Military personnel swear that they “will support and defend the Constitution of the United States against all enemies, foreign and domestic.” Judges swear to “administer justice without respect to persons, and do equal right to the poor and to the rich.” Vocations of service oftentimes call upon those entering to swear by some code of ethics — to assure that they enter not for themselves but for the greater good which they will serve.

On Oct. 6, I will be ordained a deacon of the Church, and the night before I will make my oath for entrance into this sacred office. Just as police officers, doctors, soldiers and judges live their life by a code, I will as well. It begins as such: “I, Corey, with firm faith believe and profess everything that is contained in the symbol of faith, namely: I believe in one God, the Father, the Almighty, maker of heaven and earth ….”

Our oath is itself the creed, which we say every Sunday at Mass. I, for one, am deeply humbled to bind myself more closely to this oath in the vocation of the priesthood.

In the early fourth century AD, as the Church was just emerging from 300 years of persecution by the Roman Empire, it faced a new enemy: Aryanism. Aryanism taught that Jesus, while very special and powerful, was not God, but rather the greatest creature in God’s Creation. The Church, which had fought so hard against persecutions, was not about to see all that it had fought for lost. For if Aryanism prevailed, no one would know who Christ truly was, and all would have been in vain. The bishops of that time came together in the Council of Nicaea in 325 AD and formulated the bulk of the creed as we have it today. From that point forward, it has stood as the symbol of our faith, of what we believe. Throughout history there have been many such attacks on the faith, on what we know to be true about the person of Christ and of his Church, and the Nicene Creed has stood for that faith.

In most service professions, there can come a time when the person’s life, or at least his reputation, may come on the line to truly follow his oath. Police officers and soldiers certainly realize they may be called to make the “ultimate sacrifice” for their oath, while doctors and judges may be faced with tough moral dilemmas and temptations in order to truly uphold their oaths. Throughout the 2,000-year history of the Church, many have laid down their lives rather than give up the faith they hold so dear. From the early Roman martyrs, to the missionaries across the world, to those who, like Maximilian Kolbe, stood up to Nazi oppression and found their end in a concentration camp, the holy men and women who have preceded me in upholding the faith are remarkable to the point of awe.

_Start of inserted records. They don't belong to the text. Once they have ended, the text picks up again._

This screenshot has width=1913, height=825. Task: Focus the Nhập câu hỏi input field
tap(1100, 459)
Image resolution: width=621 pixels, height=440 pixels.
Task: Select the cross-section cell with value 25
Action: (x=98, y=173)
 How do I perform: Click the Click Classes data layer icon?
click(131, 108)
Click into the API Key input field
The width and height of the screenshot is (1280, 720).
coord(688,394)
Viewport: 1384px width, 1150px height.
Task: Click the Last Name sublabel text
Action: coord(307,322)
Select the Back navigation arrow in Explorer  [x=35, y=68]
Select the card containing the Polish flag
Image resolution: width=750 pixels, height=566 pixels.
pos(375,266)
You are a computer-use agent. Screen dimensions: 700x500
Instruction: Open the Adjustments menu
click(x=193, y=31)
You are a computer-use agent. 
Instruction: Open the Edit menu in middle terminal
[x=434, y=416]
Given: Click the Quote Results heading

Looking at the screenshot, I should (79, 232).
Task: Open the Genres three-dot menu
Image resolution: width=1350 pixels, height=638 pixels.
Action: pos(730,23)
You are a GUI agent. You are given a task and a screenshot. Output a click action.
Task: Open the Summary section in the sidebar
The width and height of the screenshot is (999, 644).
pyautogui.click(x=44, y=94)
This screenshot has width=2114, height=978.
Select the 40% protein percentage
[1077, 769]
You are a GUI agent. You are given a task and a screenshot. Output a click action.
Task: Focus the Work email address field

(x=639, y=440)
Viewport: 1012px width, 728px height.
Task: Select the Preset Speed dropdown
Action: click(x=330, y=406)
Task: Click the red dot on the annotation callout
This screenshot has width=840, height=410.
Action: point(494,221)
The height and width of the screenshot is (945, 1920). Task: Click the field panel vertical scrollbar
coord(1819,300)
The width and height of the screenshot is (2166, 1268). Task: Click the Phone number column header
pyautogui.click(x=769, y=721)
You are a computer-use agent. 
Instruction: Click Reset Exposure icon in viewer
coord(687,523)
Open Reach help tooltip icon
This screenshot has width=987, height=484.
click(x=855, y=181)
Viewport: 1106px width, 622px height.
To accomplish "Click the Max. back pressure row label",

Can I succeed where they succeeded? Could I die for this if the time came? It is because of their sacrifice that I have the faith today. Can I honor their sacrifice with my service, or will I tarnish it? These doubts are common to all service professions, and with that in mind, most oaths finish with the phrase: “So help me God,” knowing that a “Yes” to these questions is totally dependent on God’s help. Here is the final promise I will make on my ordination day:

Bishop: Are you resolved to shape your way of life always according to the example of Christ, whose body and blood you will give to the people?

Candidate: I am, with the help of God.

(Corey Close is a fourth-year seminarian studying for the Diocese of Davenport at the North American College in Rome.)